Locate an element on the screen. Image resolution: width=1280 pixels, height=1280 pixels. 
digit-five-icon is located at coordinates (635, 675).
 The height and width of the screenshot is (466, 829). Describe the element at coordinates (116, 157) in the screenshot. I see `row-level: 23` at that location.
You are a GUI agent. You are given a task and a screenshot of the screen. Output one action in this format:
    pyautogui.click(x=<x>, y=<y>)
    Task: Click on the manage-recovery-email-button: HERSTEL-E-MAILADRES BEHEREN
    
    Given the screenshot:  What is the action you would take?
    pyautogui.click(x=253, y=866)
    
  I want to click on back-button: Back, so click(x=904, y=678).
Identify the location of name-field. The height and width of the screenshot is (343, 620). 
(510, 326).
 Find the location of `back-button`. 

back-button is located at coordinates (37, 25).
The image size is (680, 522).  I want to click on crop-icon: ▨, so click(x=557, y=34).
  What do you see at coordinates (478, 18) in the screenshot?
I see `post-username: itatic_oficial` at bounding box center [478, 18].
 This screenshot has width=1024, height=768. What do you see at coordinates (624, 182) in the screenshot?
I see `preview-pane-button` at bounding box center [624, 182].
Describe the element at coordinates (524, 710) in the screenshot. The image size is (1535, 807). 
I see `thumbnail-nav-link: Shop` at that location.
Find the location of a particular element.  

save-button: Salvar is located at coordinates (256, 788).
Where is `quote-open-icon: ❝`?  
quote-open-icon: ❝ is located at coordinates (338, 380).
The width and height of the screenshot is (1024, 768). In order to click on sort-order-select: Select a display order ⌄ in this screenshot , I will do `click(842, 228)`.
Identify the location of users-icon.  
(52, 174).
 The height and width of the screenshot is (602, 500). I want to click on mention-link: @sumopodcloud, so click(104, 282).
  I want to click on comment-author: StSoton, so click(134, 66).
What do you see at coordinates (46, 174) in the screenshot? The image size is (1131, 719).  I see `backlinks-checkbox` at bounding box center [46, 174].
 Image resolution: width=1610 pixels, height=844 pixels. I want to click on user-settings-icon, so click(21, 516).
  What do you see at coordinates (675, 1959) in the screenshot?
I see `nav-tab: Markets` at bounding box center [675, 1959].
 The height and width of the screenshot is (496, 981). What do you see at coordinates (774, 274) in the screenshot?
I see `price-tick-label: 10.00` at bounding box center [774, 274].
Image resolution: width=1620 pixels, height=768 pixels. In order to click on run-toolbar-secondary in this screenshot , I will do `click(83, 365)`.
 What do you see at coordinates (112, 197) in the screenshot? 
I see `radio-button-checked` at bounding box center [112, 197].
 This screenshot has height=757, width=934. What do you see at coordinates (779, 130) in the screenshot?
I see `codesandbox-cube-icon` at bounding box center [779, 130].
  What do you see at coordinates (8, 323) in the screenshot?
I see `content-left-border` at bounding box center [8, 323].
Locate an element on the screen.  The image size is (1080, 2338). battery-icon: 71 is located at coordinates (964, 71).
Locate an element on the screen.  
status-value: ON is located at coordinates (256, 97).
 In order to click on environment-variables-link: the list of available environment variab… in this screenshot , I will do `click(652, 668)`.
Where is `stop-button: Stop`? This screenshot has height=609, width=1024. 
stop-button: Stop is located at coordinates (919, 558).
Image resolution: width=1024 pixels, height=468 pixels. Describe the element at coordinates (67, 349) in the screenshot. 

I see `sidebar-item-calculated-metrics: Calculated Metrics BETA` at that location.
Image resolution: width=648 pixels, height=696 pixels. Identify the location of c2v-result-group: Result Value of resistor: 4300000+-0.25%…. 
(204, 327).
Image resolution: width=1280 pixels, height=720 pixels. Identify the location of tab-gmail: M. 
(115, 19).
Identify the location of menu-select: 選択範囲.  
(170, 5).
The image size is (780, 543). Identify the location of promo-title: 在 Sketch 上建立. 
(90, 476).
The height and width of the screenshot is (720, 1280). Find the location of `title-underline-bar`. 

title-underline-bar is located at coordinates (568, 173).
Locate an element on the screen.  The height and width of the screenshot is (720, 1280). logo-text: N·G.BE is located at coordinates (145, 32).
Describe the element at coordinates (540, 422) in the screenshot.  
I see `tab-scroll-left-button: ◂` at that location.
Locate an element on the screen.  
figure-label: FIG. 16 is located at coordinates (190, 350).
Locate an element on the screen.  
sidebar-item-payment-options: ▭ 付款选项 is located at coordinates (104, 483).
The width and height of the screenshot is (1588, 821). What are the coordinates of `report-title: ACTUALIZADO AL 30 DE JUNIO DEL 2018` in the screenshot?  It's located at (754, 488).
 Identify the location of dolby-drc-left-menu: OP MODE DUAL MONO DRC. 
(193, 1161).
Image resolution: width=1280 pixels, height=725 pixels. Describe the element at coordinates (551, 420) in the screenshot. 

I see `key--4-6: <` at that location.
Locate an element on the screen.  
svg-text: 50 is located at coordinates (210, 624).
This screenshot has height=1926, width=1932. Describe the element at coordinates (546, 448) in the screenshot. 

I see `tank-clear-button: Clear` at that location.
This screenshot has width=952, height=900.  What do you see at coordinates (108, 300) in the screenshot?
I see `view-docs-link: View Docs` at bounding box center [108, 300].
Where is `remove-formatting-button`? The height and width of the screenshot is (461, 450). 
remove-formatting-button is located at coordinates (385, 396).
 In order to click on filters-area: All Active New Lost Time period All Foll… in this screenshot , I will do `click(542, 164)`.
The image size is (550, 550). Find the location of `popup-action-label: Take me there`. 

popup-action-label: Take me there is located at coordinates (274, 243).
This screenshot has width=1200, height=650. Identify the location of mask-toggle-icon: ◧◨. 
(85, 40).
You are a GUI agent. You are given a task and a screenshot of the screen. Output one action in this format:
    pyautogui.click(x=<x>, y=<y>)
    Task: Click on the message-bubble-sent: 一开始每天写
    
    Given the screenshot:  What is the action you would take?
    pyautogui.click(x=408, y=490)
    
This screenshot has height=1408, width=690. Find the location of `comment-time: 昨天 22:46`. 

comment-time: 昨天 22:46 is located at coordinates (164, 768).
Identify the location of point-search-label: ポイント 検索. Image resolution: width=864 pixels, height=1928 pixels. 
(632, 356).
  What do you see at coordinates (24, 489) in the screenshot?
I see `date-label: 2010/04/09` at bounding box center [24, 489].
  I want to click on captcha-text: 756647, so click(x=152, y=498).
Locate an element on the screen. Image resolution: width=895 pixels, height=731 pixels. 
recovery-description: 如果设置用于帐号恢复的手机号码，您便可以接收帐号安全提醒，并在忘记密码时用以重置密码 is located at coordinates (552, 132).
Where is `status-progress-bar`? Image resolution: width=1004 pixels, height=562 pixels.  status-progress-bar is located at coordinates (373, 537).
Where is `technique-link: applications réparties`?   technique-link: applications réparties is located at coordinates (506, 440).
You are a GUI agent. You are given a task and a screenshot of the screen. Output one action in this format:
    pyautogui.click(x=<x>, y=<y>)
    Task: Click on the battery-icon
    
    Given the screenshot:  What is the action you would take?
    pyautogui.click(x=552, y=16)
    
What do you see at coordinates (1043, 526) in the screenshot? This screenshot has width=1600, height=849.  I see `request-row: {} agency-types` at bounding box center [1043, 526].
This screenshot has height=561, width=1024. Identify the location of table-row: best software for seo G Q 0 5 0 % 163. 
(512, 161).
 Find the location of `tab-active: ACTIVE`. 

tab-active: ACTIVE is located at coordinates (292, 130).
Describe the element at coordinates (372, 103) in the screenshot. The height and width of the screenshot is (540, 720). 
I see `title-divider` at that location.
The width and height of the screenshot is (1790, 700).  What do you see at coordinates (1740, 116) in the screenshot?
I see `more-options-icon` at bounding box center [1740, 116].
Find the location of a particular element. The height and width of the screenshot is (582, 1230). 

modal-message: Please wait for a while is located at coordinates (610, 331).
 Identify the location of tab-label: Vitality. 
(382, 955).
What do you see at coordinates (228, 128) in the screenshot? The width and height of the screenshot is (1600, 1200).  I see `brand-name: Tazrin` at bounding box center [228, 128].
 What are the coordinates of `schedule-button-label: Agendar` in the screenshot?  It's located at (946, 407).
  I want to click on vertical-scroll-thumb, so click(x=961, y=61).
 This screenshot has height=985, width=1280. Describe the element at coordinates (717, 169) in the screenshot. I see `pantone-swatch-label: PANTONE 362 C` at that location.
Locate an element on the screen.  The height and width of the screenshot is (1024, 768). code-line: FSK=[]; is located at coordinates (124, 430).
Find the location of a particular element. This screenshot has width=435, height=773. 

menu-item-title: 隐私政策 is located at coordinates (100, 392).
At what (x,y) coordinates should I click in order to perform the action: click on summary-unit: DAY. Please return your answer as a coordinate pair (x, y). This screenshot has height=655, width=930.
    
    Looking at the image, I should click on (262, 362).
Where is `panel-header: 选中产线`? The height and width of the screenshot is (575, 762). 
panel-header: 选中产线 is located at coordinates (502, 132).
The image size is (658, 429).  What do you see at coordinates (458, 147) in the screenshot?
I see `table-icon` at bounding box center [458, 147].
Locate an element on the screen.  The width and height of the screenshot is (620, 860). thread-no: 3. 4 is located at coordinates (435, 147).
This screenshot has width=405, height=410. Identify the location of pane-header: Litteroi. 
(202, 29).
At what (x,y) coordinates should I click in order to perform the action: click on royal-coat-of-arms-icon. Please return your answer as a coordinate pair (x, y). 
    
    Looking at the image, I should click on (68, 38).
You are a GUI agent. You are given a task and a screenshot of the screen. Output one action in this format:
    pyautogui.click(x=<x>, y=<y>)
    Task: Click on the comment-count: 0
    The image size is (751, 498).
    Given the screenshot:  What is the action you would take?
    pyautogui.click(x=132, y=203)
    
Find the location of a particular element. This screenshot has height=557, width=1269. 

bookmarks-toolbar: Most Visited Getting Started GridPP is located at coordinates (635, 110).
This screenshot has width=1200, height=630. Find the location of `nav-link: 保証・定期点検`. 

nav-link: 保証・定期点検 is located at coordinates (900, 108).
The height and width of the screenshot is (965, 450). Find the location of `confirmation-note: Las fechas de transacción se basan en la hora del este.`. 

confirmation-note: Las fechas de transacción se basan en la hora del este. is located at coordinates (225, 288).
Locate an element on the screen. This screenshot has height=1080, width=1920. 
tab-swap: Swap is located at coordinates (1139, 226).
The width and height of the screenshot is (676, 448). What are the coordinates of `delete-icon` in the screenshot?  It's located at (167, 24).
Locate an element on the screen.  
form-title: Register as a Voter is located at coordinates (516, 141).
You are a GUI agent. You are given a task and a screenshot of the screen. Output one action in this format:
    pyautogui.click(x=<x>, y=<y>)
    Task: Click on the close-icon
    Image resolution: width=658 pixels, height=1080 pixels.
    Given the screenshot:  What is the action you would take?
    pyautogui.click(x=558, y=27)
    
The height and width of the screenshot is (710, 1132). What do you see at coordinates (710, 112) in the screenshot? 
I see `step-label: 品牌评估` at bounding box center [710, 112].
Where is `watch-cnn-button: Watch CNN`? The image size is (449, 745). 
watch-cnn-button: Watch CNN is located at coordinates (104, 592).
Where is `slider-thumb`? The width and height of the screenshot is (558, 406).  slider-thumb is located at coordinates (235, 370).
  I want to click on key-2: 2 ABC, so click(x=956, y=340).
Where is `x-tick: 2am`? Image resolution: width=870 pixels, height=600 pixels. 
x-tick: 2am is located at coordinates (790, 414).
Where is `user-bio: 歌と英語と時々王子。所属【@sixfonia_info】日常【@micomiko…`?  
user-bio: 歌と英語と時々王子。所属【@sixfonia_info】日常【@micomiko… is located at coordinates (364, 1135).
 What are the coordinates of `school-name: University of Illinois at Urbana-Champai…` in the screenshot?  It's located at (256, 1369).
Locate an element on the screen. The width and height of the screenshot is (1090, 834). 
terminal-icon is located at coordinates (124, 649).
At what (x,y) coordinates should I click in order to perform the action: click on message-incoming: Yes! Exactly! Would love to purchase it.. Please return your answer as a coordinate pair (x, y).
· · ·
:: Exercise ::
Rewrite the listing from its first line through the line holding "I want to click on back-button: Back, so", inclusive, changing "GUI agent" to "screen assistant" and keeping everything else unchanged.

:: Output below ::
Locate an element on the screen. Image resolution: width=1280 pixels, height=1280 pixels. 
digit-five-icon is located at coordinates (635, 675).
 The height and width of the screenshot is (466, 829). Describe the element at coordinates (116, 157) in the screenshot. I see `row-level: 23` at that location.
You are a screen assistant. You are given a task and a screenshot of the screen. Output one action in this format:
    pyautogui.click(x=<x>, y=<y>)
    Task: Click on the manage-recovery-email-button: HERSTEL-E-MAILADRES BEHEREN
    
    Given the screenshot:  What is the action you would take?
    pyautogui.click(x=253, y=866)
    
  I want to click on back-button: Back, so click(x=904, y=678).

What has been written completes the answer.